Lockheed Martin Corporation Forecasts Fiscal Year 2024 EPS of Approximately $26.65. Lockheed has no major debt maturities over the next three years and has more than sufficient debt capacity to finance incremental acquisitions and/or weather a potential funding trough.

Challenges and Risks

  • U.S. Budget Environment: With approximately three-quarters of sales from the U.S. Government, changes in defense spending and funding levels can significantly affect the company's financial performance.
  • Geopolitical and Economic Environment: Global security concerns, supply chain challenges, inflation, and macroeconomic conditions present risks to the company's operations and profitability.
  • Operational Risks: The company faces challenges in ramping up production, managing supplier costs, and maintaining operational efficiency.
  • Foreign Currency Exchange Rates: The company is exposed to risks associated with changing foreign currency exchange rates, although its market risk exposures have not changed materially since December 31, 2023.


Our recommendation

Lockheed Martin continues to experience increased demand for advanced weaponry like the F-35 fighter jet due to increased global conflict. The company’s strong order book positions it well for long-term growth. While risks exist, including budgetary pressures and competition from SpaceX on space militarization, Lockheed Martin’s strategic collaborations and revenue diversification strategies strengthen its outlook.

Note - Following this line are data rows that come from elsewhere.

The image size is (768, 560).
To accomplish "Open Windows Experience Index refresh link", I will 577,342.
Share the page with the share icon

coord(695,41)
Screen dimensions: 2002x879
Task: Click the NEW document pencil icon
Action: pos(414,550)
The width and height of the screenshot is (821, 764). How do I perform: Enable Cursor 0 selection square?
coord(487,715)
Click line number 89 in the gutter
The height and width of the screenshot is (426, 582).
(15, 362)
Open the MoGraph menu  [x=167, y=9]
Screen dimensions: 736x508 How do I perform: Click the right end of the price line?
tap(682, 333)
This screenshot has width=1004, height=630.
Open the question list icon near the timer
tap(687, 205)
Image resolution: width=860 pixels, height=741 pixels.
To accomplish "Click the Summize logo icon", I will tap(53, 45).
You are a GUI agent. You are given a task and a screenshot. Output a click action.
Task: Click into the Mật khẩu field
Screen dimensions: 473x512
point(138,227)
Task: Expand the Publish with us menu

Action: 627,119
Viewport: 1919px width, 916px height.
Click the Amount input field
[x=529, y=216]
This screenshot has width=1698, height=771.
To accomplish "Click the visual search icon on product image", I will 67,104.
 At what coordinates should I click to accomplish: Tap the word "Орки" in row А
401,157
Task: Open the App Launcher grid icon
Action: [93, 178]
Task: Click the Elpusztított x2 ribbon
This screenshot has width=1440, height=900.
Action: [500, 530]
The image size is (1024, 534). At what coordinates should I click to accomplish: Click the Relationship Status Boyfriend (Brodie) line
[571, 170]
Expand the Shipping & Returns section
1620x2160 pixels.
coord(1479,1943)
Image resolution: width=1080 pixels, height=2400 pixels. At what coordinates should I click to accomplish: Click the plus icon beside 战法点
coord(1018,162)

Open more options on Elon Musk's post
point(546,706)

From a technical standpoint, Lockheed Martin's stock appears to offer an attractive entry point. Since October 2024, the stock has corrected by over 25%, presenting a potential upside opportunity. The MACD indicator suggests a bullish crossover, supported by strong fundamentals.
The company recently secured an $11.76 billion contract with the United States government to produce and deliver 145 F-35 jets across all three variants of the program. This contract, set for completion by June 2027, provides stability against short-term market volatility. Furthermore, the ongoing geopolitical climate suggests that more nations are likely to increase their defense budgets, bolstering future sales.
Should Lockheed Martin collaborate with Israel’s Rafael Advanced Defense Systems, there is significant potential to develop a superior version of the Iron Dome, further enhancing sales prospects. Profitability is projected to expand by 10–20 basis points annually, with the segment EBIT margin expected to reach 11% by the end of the decade. we recommend a Buy with a target price of $ 660.